─── Records to use
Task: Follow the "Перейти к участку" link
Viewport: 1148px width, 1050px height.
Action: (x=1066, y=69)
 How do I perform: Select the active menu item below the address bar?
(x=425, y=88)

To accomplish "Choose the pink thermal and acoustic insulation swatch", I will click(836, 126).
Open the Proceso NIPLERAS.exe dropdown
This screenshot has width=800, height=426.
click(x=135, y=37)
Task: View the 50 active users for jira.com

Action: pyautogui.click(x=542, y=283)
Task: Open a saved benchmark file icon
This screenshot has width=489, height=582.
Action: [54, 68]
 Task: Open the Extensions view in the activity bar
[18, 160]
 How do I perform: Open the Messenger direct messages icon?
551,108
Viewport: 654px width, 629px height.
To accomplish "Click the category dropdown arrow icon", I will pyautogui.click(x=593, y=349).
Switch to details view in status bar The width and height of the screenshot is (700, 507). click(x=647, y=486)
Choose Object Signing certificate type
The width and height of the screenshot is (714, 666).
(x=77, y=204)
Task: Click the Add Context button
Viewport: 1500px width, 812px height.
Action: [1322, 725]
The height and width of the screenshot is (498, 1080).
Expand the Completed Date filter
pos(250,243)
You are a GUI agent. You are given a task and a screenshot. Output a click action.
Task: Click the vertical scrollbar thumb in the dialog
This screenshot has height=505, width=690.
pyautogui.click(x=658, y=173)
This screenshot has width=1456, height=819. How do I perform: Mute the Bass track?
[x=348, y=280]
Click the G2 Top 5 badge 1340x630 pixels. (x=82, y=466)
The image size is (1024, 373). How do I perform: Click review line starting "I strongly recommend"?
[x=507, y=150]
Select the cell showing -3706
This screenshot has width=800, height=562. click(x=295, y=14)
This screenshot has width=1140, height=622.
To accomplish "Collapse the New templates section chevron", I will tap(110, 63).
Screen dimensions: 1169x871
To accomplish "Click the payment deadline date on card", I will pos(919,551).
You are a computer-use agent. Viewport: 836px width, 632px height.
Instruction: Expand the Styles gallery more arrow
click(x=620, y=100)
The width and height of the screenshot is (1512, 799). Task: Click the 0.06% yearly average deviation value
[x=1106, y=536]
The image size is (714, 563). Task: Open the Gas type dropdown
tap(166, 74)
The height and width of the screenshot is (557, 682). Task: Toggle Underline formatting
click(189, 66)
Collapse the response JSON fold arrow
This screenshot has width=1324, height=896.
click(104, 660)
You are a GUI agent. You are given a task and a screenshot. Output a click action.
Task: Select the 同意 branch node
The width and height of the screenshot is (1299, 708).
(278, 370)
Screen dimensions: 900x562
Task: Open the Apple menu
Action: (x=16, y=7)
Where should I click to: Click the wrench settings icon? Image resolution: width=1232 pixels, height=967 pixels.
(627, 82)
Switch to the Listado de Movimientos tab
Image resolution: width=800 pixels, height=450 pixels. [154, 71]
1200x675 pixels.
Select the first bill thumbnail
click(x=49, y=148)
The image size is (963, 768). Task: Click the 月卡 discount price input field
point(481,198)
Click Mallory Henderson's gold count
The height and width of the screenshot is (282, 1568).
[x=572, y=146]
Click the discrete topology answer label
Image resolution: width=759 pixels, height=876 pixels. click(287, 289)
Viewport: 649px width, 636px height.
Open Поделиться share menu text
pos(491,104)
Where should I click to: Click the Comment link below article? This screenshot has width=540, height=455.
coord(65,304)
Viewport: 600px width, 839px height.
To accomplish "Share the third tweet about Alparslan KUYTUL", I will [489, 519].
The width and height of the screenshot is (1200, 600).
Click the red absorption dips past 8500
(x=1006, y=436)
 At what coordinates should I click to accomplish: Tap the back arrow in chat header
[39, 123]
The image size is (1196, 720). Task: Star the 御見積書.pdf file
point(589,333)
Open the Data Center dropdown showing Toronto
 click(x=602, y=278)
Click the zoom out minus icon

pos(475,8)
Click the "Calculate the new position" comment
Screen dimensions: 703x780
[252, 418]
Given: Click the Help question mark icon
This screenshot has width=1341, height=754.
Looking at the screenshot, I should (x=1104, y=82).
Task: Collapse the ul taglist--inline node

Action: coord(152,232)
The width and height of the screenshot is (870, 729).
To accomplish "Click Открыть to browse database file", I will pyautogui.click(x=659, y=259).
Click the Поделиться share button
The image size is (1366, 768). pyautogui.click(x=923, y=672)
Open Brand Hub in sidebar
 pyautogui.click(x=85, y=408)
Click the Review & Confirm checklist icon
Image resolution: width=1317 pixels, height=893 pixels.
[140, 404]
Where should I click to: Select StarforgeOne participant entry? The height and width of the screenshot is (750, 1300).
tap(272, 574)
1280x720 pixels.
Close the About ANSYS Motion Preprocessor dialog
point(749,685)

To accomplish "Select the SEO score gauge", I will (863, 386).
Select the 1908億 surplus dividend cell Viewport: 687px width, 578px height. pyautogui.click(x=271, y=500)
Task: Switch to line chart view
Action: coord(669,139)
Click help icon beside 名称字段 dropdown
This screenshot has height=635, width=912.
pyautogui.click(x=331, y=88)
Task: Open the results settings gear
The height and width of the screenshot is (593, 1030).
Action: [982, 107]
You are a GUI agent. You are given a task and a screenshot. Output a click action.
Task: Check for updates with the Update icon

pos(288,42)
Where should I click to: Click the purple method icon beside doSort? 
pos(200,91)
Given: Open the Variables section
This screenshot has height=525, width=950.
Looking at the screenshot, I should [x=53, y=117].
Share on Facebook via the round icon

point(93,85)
──────
Copy whichever lines above contain the string "Choose".

Output below
To accomplish "Choose the pink thermal and acoustic insulation swatch", I will click(836, 126).
Choose Object Signing certificate type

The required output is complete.